A little over a year ago I wrote about the impact Russell Wilson’s transfer to Wisconsin would have on the Big Ten.
At the time, the expectations for Wilson and the Wisconsin Badgers were sky high and the quarterback lived up to them by leading the Badgers to a Big Ten title while producing a career year. Wilson had a sparkling 33:4 TD/INT ratio and set new career highs in passing efficiency, completion percentage and passing touchdowns in 2011, while adding six scores on the ground.
Despite his stellar performance and the success it bred in the wins column, questions about whether Wilson could succeed in the NFL abounded. Many considered his professional prospects to be low before his senior season, and despite his tremendous play, even risen expectations saw him as little more than a mid-round backup, with much of the criticism drawing from his size.
- - -
PROBLEM SET:
1. In the text on Russell Wilson's transfer to Wisconsin, what TD/INT ratio did Wilson post in 2011?
2. Pick up the text on Russell Wilson's transfer to Wisconsin after its final sentence and carry it forward.

Pointing records for text and elements
- - -
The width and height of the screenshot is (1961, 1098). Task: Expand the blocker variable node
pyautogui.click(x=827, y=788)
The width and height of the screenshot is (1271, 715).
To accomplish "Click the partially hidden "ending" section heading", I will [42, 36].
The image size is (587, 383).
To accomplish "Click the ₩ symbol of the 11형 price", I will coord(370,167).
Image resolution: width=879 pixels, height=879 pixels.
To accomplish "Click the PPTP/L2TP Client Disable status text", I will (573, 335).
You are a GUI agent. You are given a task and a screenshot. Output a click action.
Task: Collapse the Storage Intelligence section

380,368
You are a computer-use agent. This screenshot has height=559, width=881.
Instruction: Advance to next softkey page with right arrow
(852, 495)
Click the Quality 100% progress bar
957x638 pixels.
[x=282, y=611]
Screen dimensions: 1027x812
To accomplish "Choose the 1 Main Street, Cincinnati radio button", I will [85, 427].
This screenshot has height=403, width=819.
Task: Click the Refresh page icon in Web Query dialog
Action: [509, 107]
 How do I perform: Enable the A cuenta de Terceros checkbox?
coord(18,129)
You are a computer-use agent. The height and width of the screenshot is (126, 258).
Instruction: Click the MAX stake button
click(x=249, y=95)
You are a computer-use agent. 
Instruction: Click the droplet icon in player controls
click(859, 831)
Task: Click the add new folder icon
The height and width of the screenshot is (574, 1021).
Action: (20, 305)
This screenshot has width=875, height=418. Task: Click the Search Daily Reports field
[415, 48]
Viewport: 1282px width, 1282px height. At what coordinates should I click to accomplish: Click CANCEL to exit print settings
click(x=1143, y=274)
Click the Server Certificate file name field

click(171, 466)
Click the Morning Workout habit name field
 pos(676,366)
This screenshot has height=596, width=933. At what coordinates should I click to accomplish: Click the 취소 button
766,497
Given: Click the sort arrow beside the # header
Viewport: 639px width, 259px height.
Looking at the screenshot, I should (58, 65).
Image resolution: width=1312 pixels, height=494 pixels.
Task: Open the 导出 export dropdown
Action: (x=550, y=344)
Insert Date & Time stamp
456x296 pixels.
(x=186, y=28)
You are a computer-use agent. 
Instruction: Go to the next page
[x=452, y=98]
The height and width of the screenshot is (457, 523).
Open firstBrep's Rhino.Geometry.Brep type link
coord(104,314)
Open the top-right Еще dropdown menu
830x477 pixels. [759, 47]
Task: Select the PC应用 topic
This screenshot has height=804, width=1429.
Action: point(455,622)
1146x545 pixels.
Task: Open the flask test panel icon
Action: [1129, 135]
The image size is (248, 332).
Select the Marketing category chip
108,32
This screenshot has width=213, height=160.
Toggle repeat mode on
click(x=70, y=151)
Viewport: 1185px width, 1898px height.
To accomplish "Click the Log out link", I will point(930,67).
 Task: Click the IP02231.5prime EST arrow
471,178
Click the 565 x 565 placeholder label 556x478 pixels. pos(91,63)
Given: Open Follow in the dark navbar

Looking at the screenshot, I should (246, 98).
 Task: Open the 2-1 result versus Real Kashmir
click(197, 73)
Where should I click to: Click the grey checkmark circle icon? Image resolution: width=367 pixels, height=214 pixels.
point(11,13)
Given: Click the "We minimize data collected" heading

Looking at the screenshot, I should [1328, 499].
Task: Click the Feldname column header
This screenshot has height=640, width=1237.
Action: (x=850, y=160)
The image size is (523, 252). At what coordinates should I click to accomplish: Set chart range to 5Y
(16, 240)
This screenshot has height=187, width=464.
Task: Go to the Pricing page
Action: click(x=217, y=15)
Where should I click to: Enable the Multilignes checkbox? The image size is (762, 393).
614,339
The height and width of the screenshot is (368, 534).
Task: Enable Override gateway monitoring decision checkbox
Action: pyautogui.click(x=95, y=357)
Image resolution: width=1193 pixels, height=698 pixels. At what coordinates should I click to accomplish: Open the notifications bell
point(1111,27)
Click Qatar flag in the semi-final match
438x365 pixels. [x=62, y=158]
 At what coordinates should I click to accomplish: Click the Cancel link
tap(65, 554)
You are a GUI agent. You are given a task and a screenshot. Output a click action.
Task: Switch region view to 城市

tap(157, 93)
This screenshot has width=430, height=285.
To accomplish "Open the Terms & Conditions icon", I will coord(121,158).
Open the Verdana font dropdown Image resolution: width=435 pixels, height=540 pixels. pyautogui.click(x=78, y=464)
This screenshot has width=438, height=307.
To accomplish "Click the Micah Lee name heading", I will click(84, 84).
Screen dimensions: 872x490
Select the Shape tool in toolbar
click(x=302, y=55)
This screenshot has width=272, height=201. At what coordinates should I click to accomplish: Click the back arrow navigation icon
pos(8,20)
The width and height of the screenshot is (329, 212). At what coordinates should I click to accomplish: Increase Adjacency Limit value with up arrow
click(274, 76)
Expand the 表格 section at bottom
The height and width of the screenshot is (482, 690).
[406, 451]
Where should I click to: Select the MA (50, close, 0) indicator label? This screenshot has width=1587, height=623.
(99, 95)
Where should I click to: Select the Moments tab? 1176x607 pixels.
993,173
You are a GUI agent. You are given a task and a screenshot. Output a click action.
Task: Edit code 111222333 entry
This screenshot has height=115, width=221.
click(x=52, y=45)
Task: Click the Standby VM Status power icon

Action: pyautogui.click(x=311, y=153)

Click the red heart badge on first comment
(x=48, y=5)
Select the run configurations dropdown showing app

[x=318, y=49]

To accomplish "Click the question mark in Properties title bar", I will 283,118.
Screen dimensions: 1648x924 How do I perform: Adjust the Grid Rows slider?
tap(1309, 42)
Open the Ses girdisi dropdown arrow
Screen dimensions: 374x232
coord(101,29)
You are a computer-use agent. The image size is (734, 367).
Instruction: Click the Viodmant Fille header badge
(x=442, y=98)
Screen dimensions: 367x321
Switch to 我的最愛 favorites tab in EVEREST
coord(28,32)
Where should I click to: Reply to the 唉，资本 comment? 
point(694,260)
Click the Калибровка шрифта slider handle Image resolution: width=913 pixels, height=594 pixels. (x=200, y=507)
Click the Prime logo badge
- - -
ANSWERS PROVIDED:
1. 33:4

2.
At 5’11”, Wilson is an inch shorter than Drew Brees, the most successful exception to the rule in the NFL. For NFL scouts, size is an important factor when evaluating quarterbacks, perhaps best evidenced by 6’7” Arizona State QB Brock Osweiler going 18 spots ahead of Wilson, despite collegiate accomplishments that fall well short of Wilson’s own. With quarterbacks, the rule is bigger is better, despite the careers of players like Brees and Doug Flutie.
Apparently someone didn’t give Wilson a copy of that memo.
After being drafted 75th-overall by the Seattle Seahawks, Wilson was largely viewed as an intriguing bench player, a young third-stringer with potential for more in the future. Upon coming to Seattle, Wilson was presumed to be behind Tarvaris Jackson, the starter in 2011, and Matt Flynn, the big free agent acquisition from Green Bay.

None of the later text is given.